### WHAT YOU NEED TO DO
Return the lines below verbatim, from the line containing "This screenshot has" through the final line, with both ends included. Omit the pictures from your answer.

Start of TASK DATA

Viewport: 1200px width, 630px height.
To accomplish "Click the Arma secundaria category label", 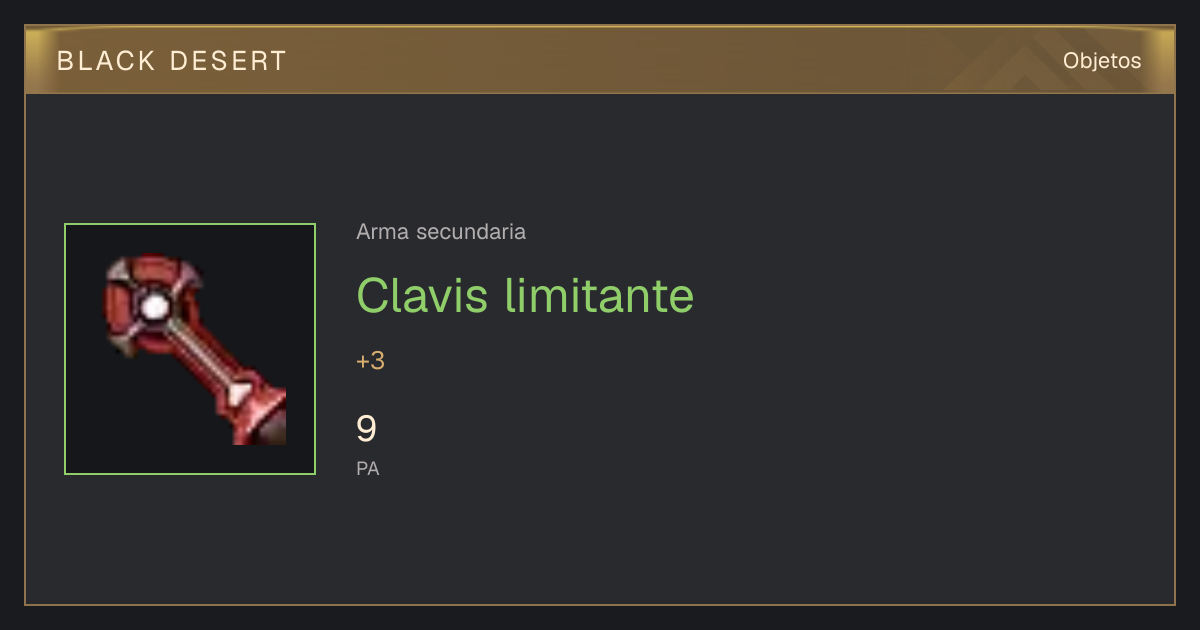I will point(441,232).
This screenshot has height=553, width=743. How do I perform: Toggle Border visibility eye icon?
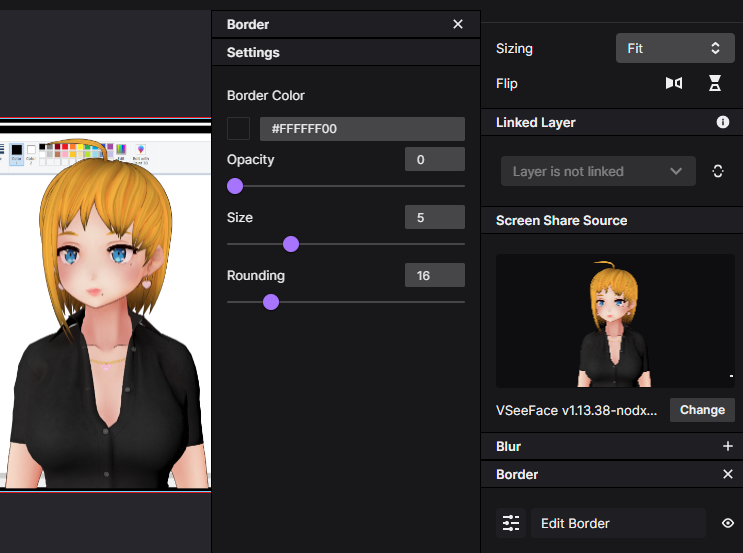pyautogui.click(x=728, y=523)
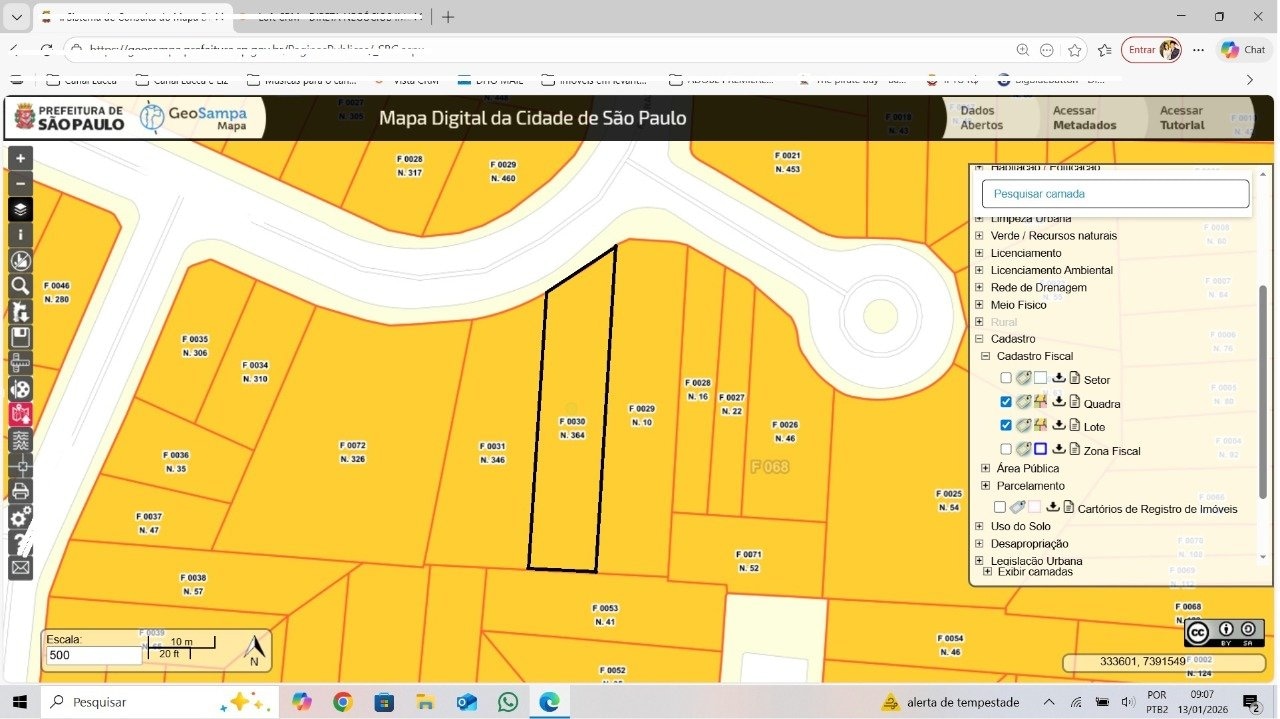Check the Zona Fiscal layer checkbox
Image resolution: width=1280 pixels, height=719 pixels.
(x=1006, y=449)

End of TASK DATA

### FULL RESPONSE
This screenshot has height=553, width=743. How do I perform: Toggle Border visibility eye icon?
pyautogui.click(x=728, y=523)
Check the Zona Fiscal layer checkbox
Image resolution: width=1280 pixels, height=719 pixels.
(x=1006, y=449)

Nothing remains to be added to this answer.